Instructions for the task
Rename "Screen dimensions" to "Screen size" in everything from the line containing "Open the chat messages bubble icon" down to the line containing "point(817,504)", and give those lines back otherwise unchanged, without the pictures.

Data for this exercise
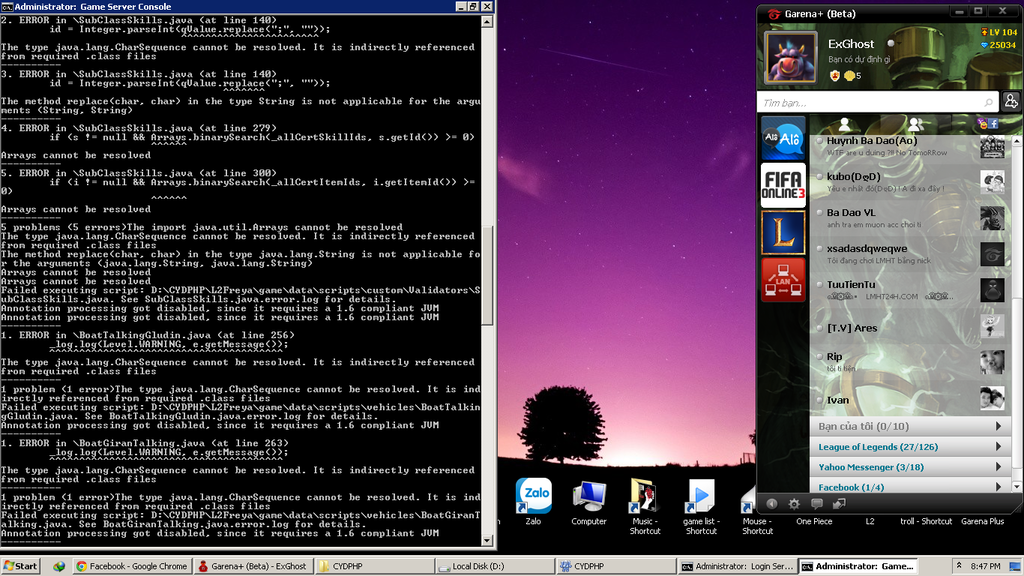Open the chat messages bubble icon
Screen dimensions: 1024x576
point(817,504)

==

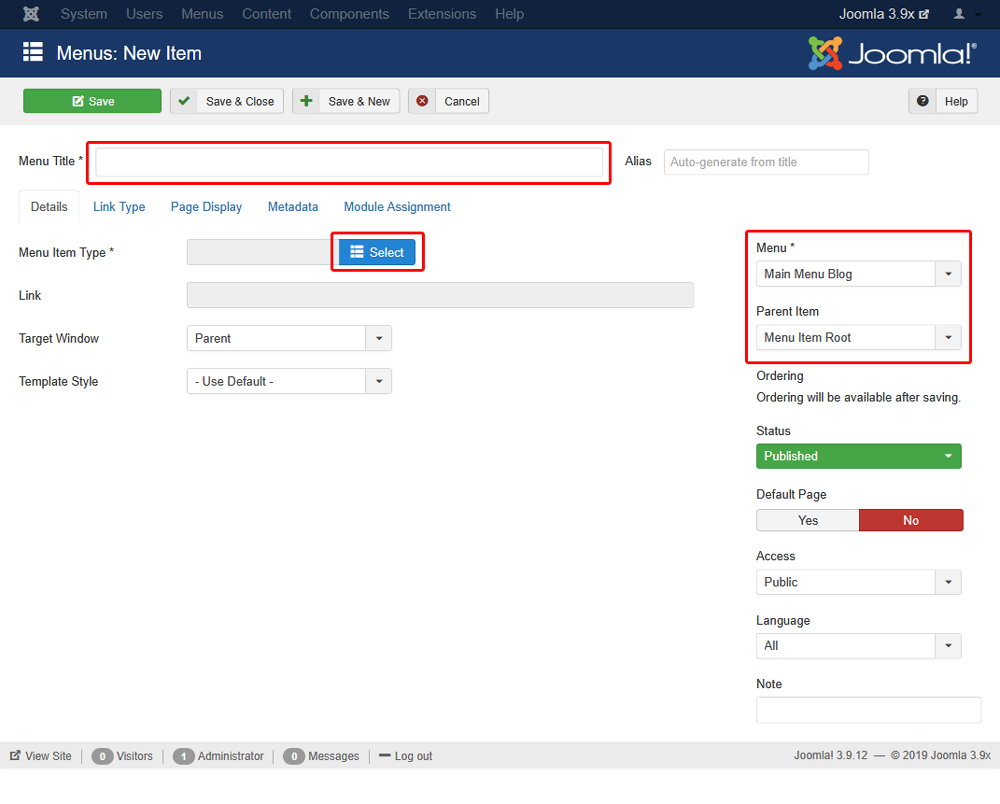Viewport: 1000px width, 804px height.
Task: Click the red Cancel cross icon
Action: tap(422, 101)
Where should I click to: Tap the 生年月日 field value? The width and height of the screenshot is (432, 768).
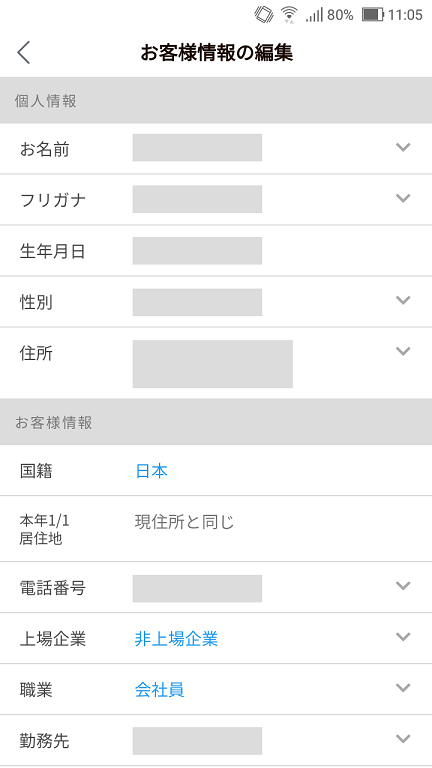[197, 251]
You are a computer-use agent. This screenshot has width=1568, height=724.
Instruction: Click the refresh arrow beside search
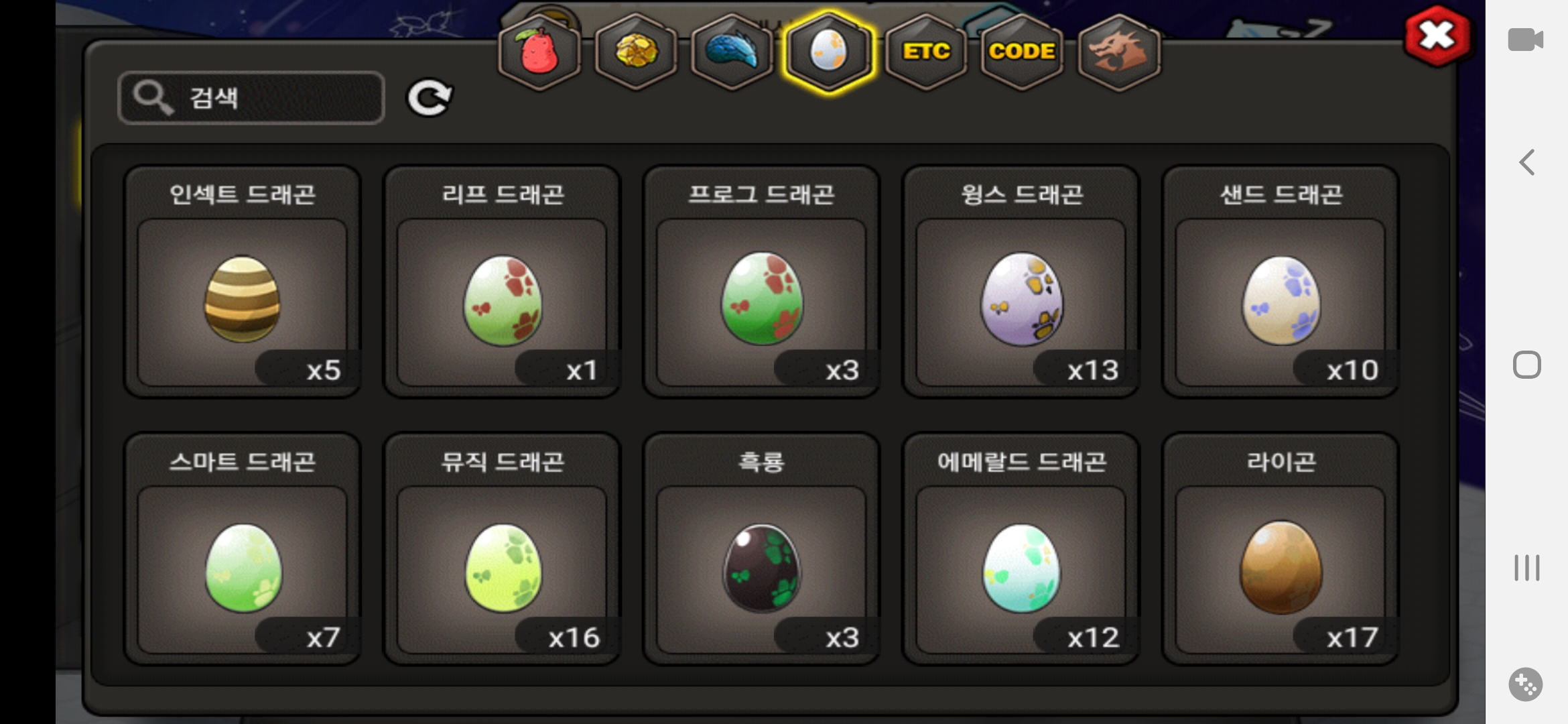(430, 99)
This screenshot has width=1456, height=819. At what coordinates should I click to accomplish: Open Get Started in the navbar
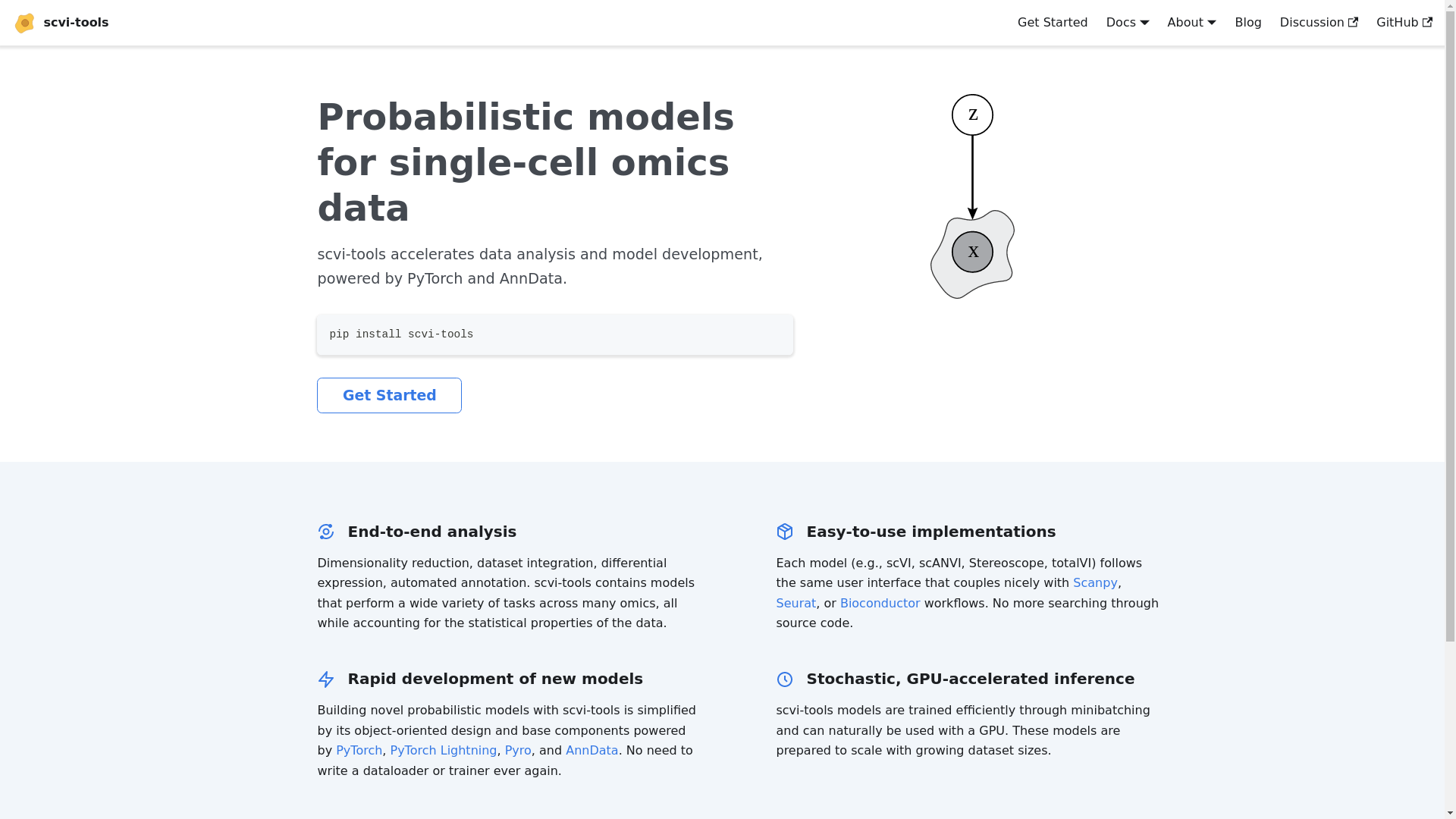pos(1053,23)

==

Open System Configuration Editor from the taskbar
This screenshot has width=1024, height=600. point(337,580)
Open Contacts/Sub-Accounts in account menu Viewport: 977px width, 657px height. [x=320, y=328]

Full answer
Open the chat messages bubble icon
Screen size: 1024x576
point(817,504)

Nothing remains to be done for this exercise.